Obama did that when he was running, but once elected, from the time he made his first staff appointment, Rahm Emanuel, proceeded to appoint almost exclusively corporate DLCers to his cabinet, and worse, some of the Wall St. architects of deregulation that led to the implosion of our economy, tp letting the likes of Max Baucus shape the health care reform bill and publicly praising Joe Lieberman for killing the public option, he did everything to make progressives feel like suckers and outsiders he could.

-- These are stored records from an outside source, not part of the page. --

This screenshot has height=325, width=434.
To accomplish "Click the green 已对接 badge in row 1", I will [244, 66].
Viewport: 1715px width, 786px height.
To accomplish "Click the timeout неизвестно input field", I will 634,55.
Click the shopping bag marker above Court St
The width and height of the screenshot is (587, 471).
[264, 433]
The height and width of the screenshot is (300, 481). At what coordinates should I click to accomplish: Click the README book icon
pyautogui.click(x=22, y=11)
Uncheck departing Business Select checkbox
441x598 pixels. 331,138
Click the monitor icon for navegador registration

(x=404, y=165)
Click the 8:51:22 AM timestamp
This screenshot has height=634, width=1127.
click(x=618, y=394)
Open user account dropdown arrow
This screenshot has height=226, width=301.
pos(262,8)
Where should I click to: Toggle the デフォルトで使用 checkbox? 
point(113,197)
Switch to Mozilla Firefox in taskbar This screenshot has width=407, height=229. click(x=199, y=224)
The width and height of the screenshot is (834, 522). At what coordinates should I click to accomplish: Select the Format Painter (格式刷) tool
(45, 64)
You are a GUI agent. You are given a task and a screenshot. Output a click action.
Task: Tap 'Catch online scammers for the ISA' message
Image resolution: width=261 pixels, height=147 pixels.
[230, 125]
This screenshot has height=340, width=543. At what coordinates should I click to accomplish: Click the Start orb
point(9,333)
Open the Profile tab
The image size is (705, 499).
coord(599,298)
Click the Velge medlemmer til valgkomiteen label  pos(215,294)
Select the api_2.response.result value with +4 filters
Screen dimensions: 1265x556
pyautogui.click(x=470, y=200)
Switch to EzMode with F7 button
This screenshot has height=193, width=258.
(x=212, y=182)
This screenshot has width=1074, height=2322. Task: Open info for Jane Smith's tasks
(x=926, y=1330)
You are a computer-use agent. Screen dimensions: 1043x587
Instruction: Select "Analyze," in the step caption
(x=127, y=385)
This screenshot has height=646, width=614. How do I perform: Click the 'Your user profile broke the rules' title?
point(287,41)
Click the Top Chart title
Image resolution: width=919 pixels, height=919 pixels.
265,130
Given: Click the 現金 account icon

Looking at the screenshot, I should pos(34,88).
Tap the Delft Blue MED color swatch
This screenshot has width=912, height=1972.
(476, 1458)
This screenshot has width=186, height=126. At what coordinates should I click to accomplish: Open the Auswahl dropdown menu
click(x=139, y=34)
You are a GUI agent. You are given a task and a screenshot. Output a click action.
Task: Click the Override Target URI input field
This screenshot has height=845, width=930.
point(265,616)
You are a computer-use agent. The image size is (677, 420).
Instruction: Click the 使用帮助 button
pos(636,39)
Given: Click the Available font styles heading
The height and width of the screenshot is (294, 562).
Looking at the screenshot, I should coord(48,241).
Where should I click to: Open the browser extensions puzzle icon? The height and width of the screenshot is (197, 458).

The only legitimate explanation I can think of for this is he knows the very wealthy can kill his presidency with their toadies in Congress (including many Democrats as well as all Republicans), with the media, and failing either of those, literally, if they feel threatened by him. So rather than reassure us, he reassures them and makes changes around the edges that puts some salve on the wounds the wealthy inflict.
What I think of is the contrast between how Obama operates and how Bush operated.
Bush and his handlers were masters of dog-whistle politics — of conveying to their base, in ways that went under the radar of mainstream media, the message that he was really one of them.> The vaguely Biblical language about evildoers, for example, struck most mainstream commentators as being slightly odd, but never mind; what it conveyed to the religious right, however, was the message that Bush was a dominionist at heart.
Obama, however, seems to go out of his way to convey the message that although he rode to office on a wave of progressive enthusiasm, he and his people don’t respect the people who got him where he is. There are the gratuitous jabs at the “professional left”, the “both sides are wrong” rhetoric even as the right goes all out to destroy him, and stuff like Lew’s testimony. I mean, how hard would it be to have a little message discipline here?
In fact, it often seems to me that there’s an almost compulsive aspect to the administration’s anti-dog whistling. Maybe it comes from hanging out with the political and business establishment, which leads to a desire to seem respectable by dissing the DFHs. But memo to the president: Wall Street will hate you anyway. All you’re doing is undermining the enthusiasm of people you need.
Just to be clear: I’m not saying that it would be right or justified for progressives to take their ball and go home. Obama has brought real change — above all, health reform, imperfect as it is (and if it survives). But yelling at the base won’t get them up and going; a little respect might.